• [The exercise]: Quote the entries word for word, from the line containing "Where should I" through the end of the entries.

── Exercise materials

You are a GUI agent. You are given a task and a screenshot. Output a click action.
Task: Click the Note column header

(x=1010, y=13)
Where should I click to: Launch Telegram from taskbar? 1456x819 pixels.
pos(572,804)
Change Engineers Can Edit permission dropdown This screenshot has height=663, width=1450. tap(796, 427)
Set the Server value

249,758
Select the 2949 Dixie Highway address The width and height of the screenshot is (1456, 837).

────

• [Complete output]:
Where should I click to: Launch Telegram from taskbar? 1456x819 pixels.
pos(572,804)
Change Engineers Can Edit permission dropdown This screenshot has height=663, width=1450. tap(796, 427)
Set the Server value

249,758
Select the 2949 Dixie Highway address The width and height of the screenshot is (1456, 837).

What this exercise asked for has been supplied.